Paul Seixas se ha convertido en el nombre de moda en el ciclismo internacional tras su exhibición en la pasada Lieja-Bastoña-Lieja.
A sus 19 años, el ciclista francés del equipo Décathlon ha demostrado que puede sentarse en la mesa junto a los grandes líderes del pelotón, llegando incluso a poner en aprietos al mismísimo
Tadej Pogacar hasta los últimos kilómetros de la carrera.
Tras sus
brillantes triunfos en la Itzulia y la Flecha Valona, Seixas terminó segundo en el monumento belga, por delante de figuras consagradas como Remco Evenepoel o Egan Bernal, lo que ha desatado una auténtica fiebre en Francia ante la posibilidad de haber encontrado, por fin, al heredero que ponga fin a más de cuarenta años de sequía en el
Tour de Francia.
Sin embargo, las voces de experiencia dentro del ciclismo piden cautela ante este crecimiento meteórico.
Jens Voigt, analista de Eurosport y exciclista profesional, no ha dudado en calificar al joven galo como un talento único en su generación, situándolo a la altura de los inicios de leyendas como Bernard Hinault o Laurent Jalabert.
Según Voigt, Seixas es el primer corredor en mucho tiempo capaz de aguantar el ritmo de Pogacar en las ascensiones más exigentes, destacando que "es un talento de este siglo.
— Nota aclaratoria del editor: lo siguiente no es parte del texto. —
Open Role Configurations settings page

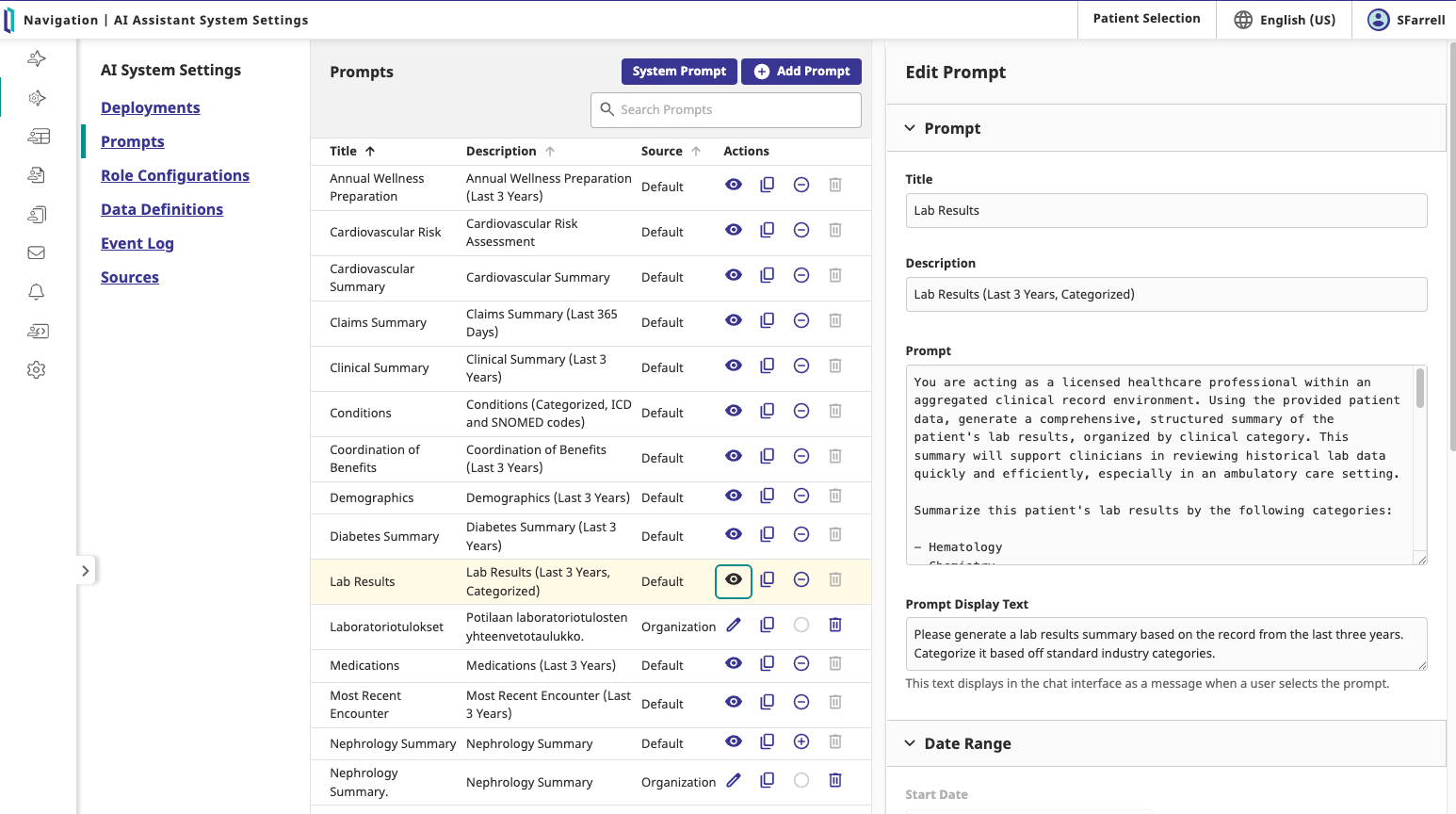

Es el legítimo sucesor de Tadej Pogacar porque es el primer ciclista que se mantiene con él durante muchísimo tiempo".
Paul Seixas, el heredero de Pogacar
Aun así, el alemán advierte sobre el riesgo de quemar etapas demasiado rápido y la fragilidad que puede suponer para un joven de su edad enfrentarse a la dureza extrema de una gran vuelta sin la preparación psicológica adecuada frente a los reveses.
El debate sobre su presencia en la próxima edición del Tour de Francia está sobre la mesa, pero Voigt se muestra contundente al respecto. Aunque considera que Seixas debería participar para conocer la carrera, rechaza frontalmente la idea de que deba luchar por el maillot amarillo en esta fase de su carrera.
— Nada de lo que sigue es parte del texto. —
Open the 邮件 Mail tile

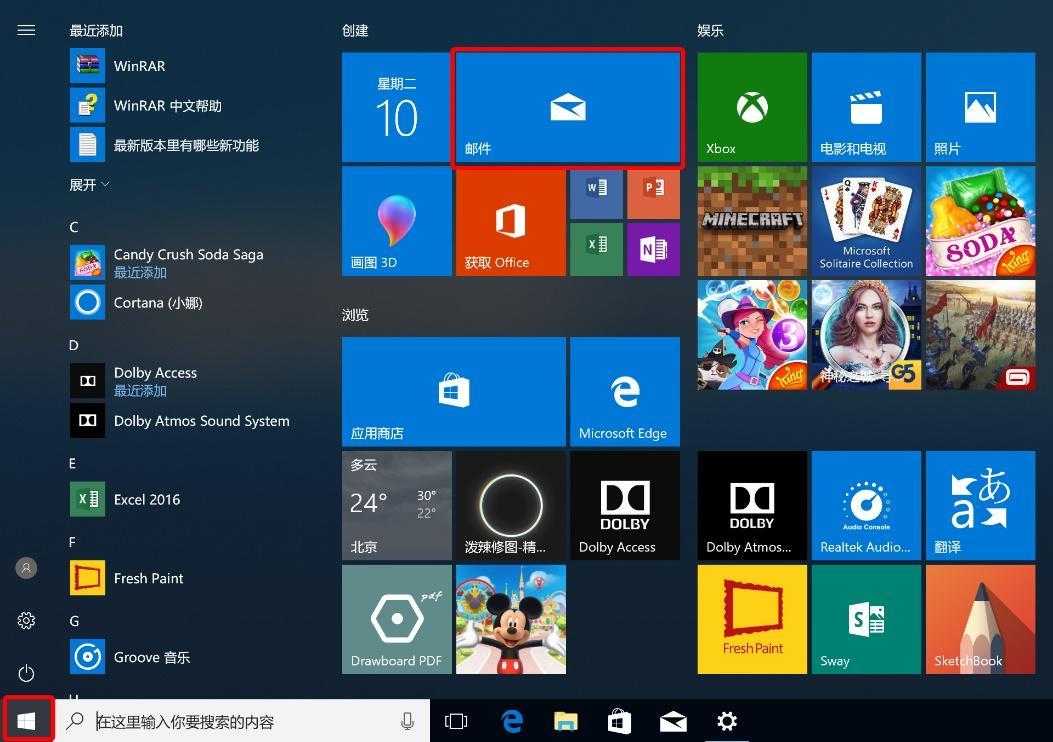[567, 108]
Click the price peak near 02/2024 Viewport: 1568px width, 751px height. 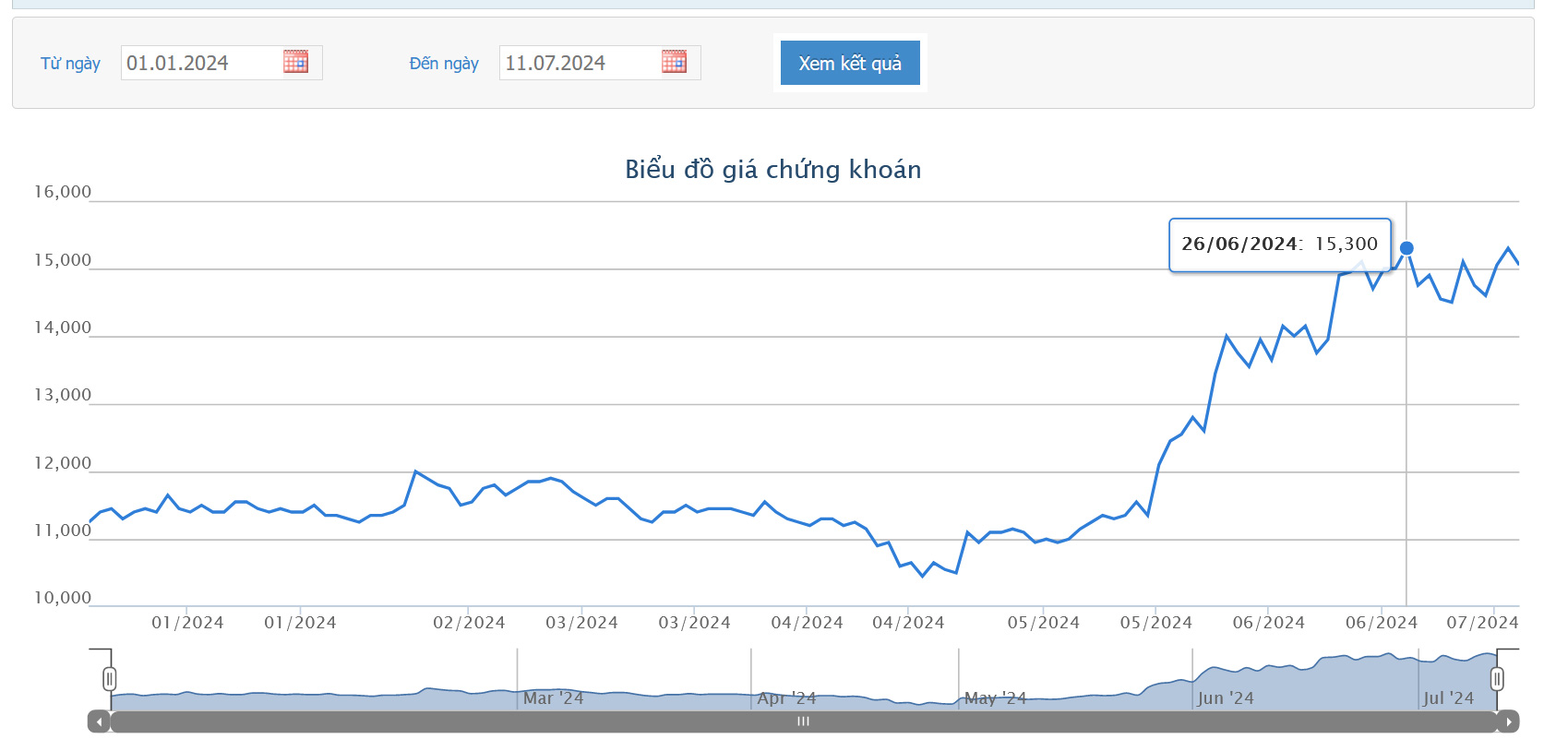pyautogui.click(x=415, y=471)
El experto señala que el equipo Décathlon, a pesar de su gran trabajo, todavía carece de la infraestructura y la experiencia necesarias para proteger a un líder en la carrera más importante del mundo frente a escuadras con presupuestos masivos. En este sentido, Voigt afirma que "el equipo no está preparado para ello este año. Les falta de poder táctico y la fuerza para portar un maillot y defenderlo. Sería una experiencia frustrante para el chico".
La presión de los medios franceses
La presión mediática en Francia es otro de los factores de riesgo que señala el veterano alemán. Con la prensa siempre ávida de nuevos héroes nacionales, el peso de las expectativas podría resultar contraproducente para un corredor que apenas está descubriendo su potencial.
La recomendación de Voigt es clara: permitir que Seixas acuda a la Grande Boucle sin la obligación de mirar la clasificación general, centrándose exclusivamente en la búsqueda de victorias parciales y en el aprendizaje diario.
Para el analista, el objetivo debe ser a largo plazo: "Yo le diría: chico, ve allí como cazador de etapas, mira, aprende algo, pero olvídate de la general. Dentro de dos años será un candidato legítimo al podio o incluso a la victoria final".
Pogacar, Seixas y Evenepoel en el podio de la Lieja-Bastoña-Lieja 2026.